Menurutnya, setiap pimpinan RT maupun RW akan mendukung program Pemerintah Kota Makassar untuk menjadi 2 kali lebih baik, hal itu bisa di monitor langsung melalui peran Lurah dalam menyampaikan tujuan dari visi pembangunan yang akan di realisasikan oleh Pemkot Makassar, sebab Lurah merupakan perpanjangan tangan dari pemkot yang terdekat dengan RT dan RW setelah Camat.

“Seharusnya Pak Danny Pomanto tidak langsung mengganti RT RW, tidak etis pimpinan di level walikota mengatur sampai ke tingkat warga,” sebut SAdAP di Jakarta, pada Kamis (15/4).

Kata dia, Pak Walikota kita ini kan menurut saya merupakan orang yang pintar dan punya segudang prestasi dibidang management pembangunan dan tata kelola pemerintahan sehingga saya menganggap pak Danny tau apa yang seharusnya dilakukan untuk menanggapi persoalan di RT/RW saat ini, sehingga publik tidak menyalah artikan langkah Resetting sebagai bagian dari dendam politik karena mayoritas RT/RW di duga tidak mendukungnya saat pemilihan walikota-wakil walikota Makassar yang lalu.

“Olehnya itu saya menyarankan agar pak Danny mempertimbangkan hal ini sebelum mengeluarkan kebijakan Resetting. Sebagaimana di pahami bersama bahwa Pemerintah kota memiliki perangkat di tingkat kecamatan dan kelurahan sehingga Persoalan seperti RT RW ini bisa di selesaikan dengan memanggil camat atau lurahnya sebagai perwakilan warga dan pemerintah di bawah,” terang SAdAP.

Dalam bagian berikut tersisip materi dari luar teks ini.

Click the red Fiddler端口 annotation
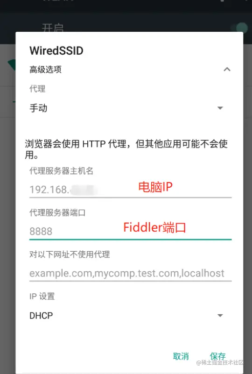Image resolution: width=252 pixels, height=374 pixels. click(x=154, y=227)
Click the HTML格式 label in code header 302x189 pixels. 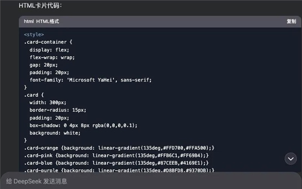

SAdAP menambahkan, mengganti RT/RW dibutuhkan proses pemilihan di tingkat masyarakat, sebab pergantian RT/RW secara kultur dalam manajemen pemerintahan bukanlah ranah Walikota.

“Meskipun sebenarnya bisa dilakukan namun akan dianggap terlalu jauh mengintervensi,” tutup SAdAP.